Объектив настолько несовершенен, что может уловить только тех, кто действительно здесь, а не тех, кто хотел бы здесь быть или тех, кто слишком эфемерен для фотопленки как эктоплазма или вампиры. В любом случае, объектив одновременно фиксирует то, что мы здесь и то, что мы больше не там. Поэтому перед глазом камеры мы мертвы в нашем сокровенном существовании, подобно Богу [перед Сотворением Мира], до тех пор пока Он не доказал обратное.
Все в нас кристаллизуется негативом перед материалом, воображающим наше присутствие.
Фокус наведен на отсутствие, но не на присутствие. Уникальность объекта, образа, фрагмента, мысли, есть то, что, используя замечательное выражение Марка Ротко, «открыто и закрыто одновременно во всех направлениях».
Отделить реальное от принципа реальности. Отделить изображение от принципа репрезентации. Вновь обрести изображение как точку слияния света исходящего от объекта и света источаемого взглядом.
Перевод Дмитрия Орлова
(«Violence Done to the Image» from book: «The Intelligence of Evil»)

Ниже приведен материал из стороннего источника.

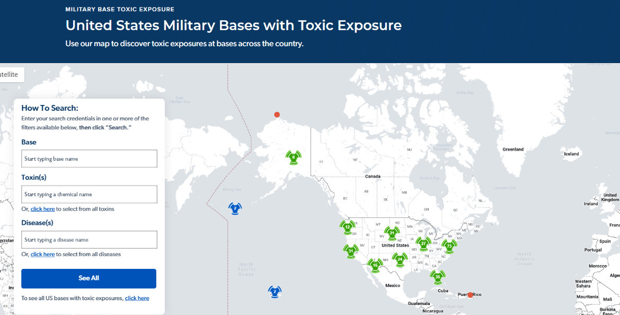
Task: Click the green cluster marker labeled 27
Action: pyautogui.click(x=423, y=243)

[1] Борхес, «Фауна зеркал» из «Книги воображаемых существ»
[2] также известных как ткань Св. Вероники. (Или "плат Вероники". Церковная традиция считает, что Св. Вероника дала Иисусу платок, чтобы обтереть лицо, когда он, неся крест, спотыкался и падал на дороге к месту распятия. На ткани отпечаталось нерукотворное «истинное изображение» (лат. icona vera) лица Иисуса. – Д.О.)

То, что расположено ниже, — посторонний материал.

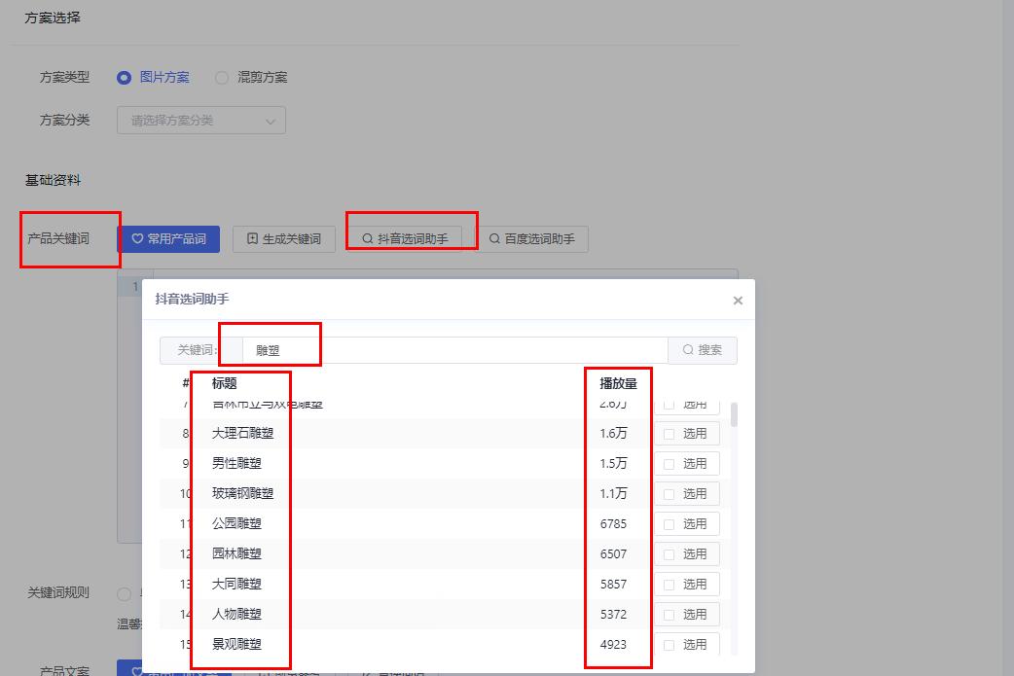Click 选用 for 景观雕塑
Image resolution: width=1014 pixels, height=676 pixels.
tap(693, 644)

[3] Бодрийар упоминает эту историю во многих случаях. В одном из вариантов «Солдат встретил Смерть по пути с базара и вообразил, что она подала ему какой-то угрожающий знак. Он спешит во дворец и просит у царя лучшего коня, чтобы ночью бежать куда подальше, в далекий Самарканд. Затем царь призывает Смерть во дворец, чтобы упрекнуть за то, что она так перепугала одного из лучших его слуг. Но удивленная Смерть отвечает царю: «Я вовсе не хотела его напугать. Этот жест я сделала просто от неожиданности, увидев здесь солдата, ведь на завтра у нас с ним назначено свидание в Самарканде».